◆ THE PROBLEM
Copy out the rows word for word, beginning with the line containing "Where should I click to: Switch" and continuing through the line containing "Action: [196, 127]".

Rows from a pointing dataset

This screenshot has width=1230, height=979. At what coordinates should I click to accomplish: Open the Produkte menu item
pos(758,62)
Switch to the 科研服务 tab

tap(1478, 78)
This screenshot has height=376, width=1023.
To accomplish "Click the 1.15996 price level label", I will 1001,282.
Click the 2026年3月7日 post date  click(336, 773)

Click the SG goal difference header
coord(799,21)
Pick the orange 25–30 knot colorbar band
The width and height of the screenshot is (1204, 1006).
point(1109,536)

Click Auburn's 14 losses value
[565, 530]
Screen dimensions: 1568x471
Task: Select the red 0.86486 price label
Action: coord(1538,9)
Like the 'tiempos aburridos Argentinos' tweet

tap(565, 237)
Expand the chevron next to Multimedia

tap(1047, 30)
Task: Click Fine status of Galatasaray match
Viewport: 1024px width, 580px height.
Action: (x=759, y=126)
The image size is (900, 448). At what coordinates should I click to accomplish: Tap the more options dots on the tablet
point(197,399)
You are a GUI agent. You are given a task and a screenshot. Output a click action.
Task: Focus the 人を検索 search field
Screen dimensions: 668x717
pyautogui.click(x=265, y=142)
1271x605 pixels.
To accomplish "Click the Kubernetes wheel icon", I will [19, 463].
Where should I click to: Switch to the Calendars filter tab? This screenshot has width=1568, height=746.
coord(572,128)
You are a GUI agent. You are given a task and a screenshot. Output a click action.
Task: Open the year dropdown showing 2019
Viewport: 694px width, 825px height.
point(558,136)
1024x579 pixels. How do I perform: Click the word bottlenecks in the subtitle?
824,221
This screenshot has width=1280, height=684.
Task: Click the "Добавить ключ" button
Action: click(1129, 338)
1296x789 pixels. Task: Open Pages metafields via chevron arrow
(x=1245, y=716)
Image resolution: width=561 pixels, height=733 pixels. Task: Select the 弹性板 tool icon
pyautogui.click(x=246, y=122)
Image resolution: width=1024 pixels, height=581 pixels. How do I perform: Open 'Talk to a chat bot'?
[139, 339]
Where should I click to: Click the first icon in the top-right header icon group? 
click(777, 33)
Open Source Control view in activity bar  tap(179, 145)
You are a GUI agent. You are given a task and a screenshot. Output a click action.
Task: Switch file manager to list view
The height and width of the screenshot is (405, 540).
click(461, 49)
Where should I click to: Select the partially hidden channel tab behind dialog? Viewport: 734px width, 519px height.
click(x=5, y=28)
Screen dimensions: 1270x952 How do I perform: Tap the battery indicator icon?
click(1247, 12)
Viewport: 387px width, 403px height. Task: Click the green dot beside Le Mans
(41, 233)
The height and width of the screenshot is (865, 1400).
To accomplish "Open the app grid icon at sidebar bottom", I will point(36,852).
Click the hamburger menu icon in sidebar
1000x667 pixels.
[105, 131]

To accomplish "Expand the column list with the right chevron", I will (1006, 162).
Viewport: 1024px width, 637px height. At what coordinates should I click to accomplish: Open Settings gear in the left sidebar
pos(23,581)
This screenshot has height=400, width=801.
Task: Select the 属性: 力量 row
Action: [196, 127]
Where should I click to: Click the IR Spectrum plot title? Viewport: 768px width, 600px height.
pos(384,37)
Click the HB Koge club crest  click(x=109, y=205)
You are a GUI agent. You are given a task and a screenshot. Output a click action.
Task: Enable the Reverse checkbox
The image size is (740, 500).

◆ RESULT OF THIS TASK
Where should I click to: Switch to the Calendars filter tab? This screenshot has width=1568, height=746.
coord(572,128)
You are a GUI agent. You are given a task and a screenshot. Output a click action.
Task: Open the year dropdown showing 2019
Viewport: 694px width, 825px height.
point(558,136)
1024x579 pixels. How do I perform: Click the word bottlenecks in the subtitle?
824,221
This screenshot has width=1280, height=684.
Task: Click the "Добавить ключ" button
Action: click(1129, 338)
1296x789 pixels. Task: Open Pages metafields via chevron arrow
(x=1245, y=716)
Image resolution: width=561 pixels, height=733 pixels. Task: Select the 弹性板 tool icon
pyautogui.click(x=246, y=122)
Image resolution: width=1024 pixels, height=581 pixels. How do I perform: Open 'Talk to a chat bot'?
[139, 339]
Where should I click to: Click the first icon in the top-right header icon group? 
click(777, 33)
Open Source Control view in activity bar  tap(179, 145)
You are a GUI agent. You are given a task and a screenshot. Output a click action.
Task: Switch file manager to list view
The height and width of the screenshot is (405, 540).
click(461, 49)
Where should I click to: Select the partially hidden channel tab behind dialog? Viewport: 734px width, 519px height.
click(x=5, y=28)
Screen dimensions: 1270x952 How do I perform: Tap the battery indicator icon?
click(1247, 12)
Viewport: 387px width, 403px height. Task: Click the green dot beside Le Mans
(41, 233)
The height and width of the screenshot is (865, 1400).
To accomplish "Open the app grid icon at sidebar bottom", I will point(36,852).
Click the hamburger menu icon in sidebar
1000x667 pixels.
[105, 131]

To accomplish "Expand the column list with the right chevron", I will (1006, 162).
Viewport: 1024px width, 637px height. At what coordinates should I click to accomplish: Open Settings gear in the left sidebar
pos(23,581)
This screenshot has height=400, width=801.
Task: Select the 属性: 力量 row
Action: [196, 127]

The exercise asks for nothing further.